The boy who had fainted that day in Valladolid could never have imagined that he himself would one day be sending men and women to the Campo Grande for execution. And today another man would die on his orders in the same execution ground: a student who had killed his best friend out of jealousy over a woman. There was no doubt about his guilt. The murder had taken place in a crowded tavern, and Mendoza’s case file contained identical statements from all the eyewitnesses present. The student was not a noble, and he had confessed without torture, and the law demanded the death penalty and must take its course. Mendoza’s three colleagues had agreed on the sentence, and even though he had voted against it, it was his duty as the investigating judge to preside over the execution. None of this gave him any satisfaction. Some murders were premeditated and planned a long time in advance, and those who planned them had ample time to consider the morality of their actions.
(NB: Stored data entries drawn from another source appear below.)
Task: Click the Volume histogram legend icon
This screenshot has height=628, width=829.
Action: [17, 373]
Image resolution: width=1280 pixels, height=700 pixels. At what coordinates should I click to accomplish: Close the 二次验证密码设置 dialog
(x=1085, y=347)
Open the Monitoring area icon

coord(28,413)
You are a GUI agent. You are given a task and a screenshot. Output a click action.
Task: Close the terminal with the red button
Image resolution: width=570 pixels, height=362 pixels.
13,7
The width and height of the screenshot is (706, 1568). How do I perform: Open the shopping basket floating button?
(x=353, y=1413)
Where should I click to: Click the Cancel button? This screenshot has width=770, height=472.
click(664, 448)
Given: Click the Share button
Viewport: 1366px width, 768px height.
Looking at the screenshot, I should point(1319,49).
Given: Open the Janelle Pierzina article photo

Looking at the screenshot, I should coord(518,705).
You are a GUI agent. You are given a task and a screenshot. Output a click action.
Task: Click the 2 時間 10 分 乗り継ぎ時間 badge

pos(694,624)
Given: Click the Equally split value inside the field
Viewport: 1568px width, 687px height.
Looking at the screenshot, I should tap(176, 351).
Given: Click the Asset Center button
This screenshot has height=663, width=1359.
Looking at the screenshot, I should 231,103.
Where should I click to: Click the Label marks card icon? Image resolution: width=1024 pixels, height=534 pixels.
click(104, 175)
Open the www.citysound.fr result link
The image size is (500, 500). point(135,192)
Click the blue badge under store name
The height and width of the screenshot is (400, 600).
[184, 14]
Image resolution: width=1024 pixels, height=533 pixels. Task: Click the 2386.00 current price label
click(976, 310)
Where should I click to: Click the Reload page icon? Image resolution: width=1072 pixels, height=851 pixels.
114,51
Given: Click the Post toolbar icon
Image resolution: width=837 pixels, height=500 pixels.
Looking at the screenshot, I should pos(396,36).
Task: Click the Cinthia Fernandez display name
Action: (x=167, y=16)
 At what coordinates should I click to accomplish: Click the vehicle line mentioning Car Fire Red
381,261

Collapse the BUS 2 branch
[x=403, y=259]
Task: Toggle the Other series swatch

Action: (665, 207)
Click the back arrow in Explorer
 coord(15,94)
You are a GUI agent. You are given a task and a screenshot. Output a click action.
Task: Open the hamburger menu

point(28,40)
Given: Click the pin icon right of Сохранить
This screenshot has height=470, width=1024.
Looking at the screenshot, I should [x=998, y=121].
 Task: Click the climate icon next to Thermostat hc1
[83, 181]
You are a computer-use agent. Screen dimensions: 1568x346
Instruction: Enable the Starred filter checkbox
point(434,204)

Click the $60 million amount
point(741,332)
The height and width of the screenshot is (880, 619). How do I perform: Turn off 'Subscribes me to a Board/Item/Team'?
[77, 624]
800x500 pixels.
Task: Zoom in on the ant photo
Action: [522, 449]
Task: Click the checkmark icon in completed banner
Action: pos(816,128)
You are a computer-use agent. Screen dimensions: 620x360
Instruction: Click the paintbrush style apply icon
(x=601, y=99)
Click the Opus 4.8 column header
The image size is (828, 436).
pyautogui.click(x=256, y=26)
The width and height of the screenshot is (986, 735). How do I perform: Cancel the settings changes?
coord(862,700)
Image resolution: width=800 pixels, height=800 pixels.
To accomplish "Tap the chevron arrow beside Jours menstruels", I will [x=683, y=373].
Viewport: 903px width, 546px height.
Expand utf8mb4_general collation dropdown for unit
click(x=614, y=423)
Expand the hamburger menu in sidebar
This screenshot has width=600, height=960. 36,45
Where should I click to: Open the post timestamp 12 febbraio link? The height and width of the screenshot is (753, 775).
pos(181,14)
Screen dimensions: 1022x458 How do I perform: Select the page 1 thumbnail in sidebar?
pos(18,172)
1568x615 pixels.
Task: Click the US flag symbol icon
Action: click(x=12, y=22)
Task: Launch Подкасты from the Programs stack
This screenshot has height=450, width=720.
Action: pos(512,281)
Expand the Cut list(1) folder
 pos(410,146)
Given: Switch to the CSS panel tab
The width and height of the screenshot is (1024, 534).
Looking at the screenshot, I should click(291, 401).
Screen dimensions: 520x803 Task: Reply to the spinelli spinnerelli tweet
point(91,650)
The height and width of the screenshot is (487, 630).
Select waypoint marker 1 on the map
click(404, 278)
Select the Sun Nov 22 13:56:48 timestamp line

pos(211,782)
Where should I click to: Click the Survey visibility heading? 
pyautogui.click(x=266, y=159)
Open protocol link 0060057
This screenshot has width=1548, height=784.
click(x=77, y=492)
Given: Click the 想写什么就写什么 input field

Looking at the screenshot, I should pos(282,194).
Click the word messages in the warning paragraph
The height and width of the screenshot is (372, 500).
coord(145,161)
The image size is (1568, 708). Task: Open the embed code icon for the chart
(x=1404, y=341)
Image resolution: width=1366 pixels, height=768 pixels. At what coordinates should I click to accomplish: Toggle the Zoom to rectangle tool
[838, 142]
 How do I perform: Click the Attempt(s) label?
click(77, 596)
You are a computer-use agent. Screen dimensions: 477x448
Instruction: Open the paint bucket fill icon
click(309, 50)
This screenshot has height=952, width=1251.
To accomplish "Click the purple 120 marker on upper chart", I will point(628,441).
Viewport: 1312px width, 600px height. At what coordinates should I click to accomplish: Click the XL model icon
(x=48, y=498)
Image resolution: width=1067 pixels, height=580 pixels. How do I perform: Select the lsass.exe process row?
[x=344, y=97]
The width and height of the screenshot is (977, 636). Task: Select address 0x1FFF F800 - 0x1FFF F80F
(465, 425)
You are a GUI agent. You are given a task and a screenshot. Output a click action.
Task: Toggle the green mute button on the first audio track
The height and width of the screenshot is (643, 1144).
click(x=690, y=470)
Such murderers deserved to lose their lives. But this case was different. Even when pronouncing sentence, he remembered the fights from his own university days and thought how easily he could have been in the student’s place. It was luck, not judgment, that had saved him, because when men were drunk and brandished daggers at each other, the outcome was never predictable. The previous evening he had visited the student in his cell according to the usual custom, together with the priest, the prosecutor and the alguacil—the constable—who had made the arrest, and he brought the condemned man the customary biscuit, sweets and wine. A more unlikely murderer would be hard to find. The student had been studying philosophy and law, just as Mendoza once had done, and his parents had hoped for great things from him. The young man spoke in a soft, squeaky voice, and his eyes were red from sleeplessness and tears, as he expressed his regret at having broken his parents’ hearts and thrown away his friend’s life and his own through a combination of hot blood and too much wine. With more money and connections or a title, he might have been able to procure a lighter punishment by going above the heads of Mendoza and his colleagues, but the student’s family had not even been able to gain an appeal, and now the time for a reprieve had passed.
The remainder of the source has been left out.